Dehydroacetic acid-phenylhydrazone as a Potential Inhibitor for Wild-type HIV-1 Protease: Structural, DFT, Molecular Dynamics, 3D QSAR and ADMET Characteristics

Document Type: Research Article

Authors

1 University of Kwazulu Natal

2 University of Nigeria

3 Department of Industrial Chemistry, Enugu State University of Science and Technology Enugu, State, Nigeria.

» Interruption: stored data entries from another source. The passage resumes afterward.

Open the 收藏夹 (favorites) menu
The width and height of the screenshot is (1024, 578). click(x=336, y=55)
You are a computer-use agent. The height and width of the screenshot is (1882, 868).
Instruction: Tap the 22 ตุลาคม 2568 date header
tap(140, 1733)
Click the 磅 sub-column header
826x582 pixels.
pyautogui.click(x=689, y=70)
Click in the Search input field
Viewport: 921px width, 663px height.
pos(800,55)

4 South Ural State University, Laboratory of Computational Modelling of Drugs, Tchaikovsky str. 20-A, Chelyabinsk, Russia

Abstract

Despite several studies towards anti-HIV therapy, HIV infections remain a challenge due to the resistivity of developed drugs. The emergence of new HIV-1 PR mutations has led to the drug resistance of the available FDA approved drugs and lower activity towards the HIV protease. Based on this the molecular properties of 4-hydroxy-6-methyl-3-[(1E)-1-(2-phenylhydrazinylidene) ethyl]-2H-pyran-2-one (DHAA-PH) has been carried out using the hybrid Density Functional Theory (DFT) and Time Dependent (TDFT) method at B3LYP/6-31+G(d,p) levels of theory. To substantiate the sensitivity of functional applied M06-2X/ 6-311++G(2d,2p) and mPWB1W/6-311++G(2d,2p) was used to calculate the geometric, IR, 1H NMR and energy gap calculations. DFT calculations with M06-2X and mPWB1W was observed to agree with experiment compared to B3LYP functional. The absorption spectra of DHAA-PH showed three distinct bands which were designated as S0 to S1, S0 to S2 and S0 to S3 in order of increasing energy. The high intensity (oscillator strength) of S0 to S1 infers that the transition is quantum mechanically allowed, while the low intensity of S0 to S2 and S0 to S3 transitions suggests quantum mechanically forbidden transitions. Molecular dynamics simulations revealed that the obtained MMGBSA binding energies are better compared to the experimentally reported binding energies for HIV-1 protease inhibitors. 3D QSAR and computational ADMET study were performed. Pharmacophore fragments of the compound were identified as well as the fragments determining its toxicity and metabolic properties. Based on the analysis of these fragments, the ways to further design of promising HIV1-protease inhibitors was proposed.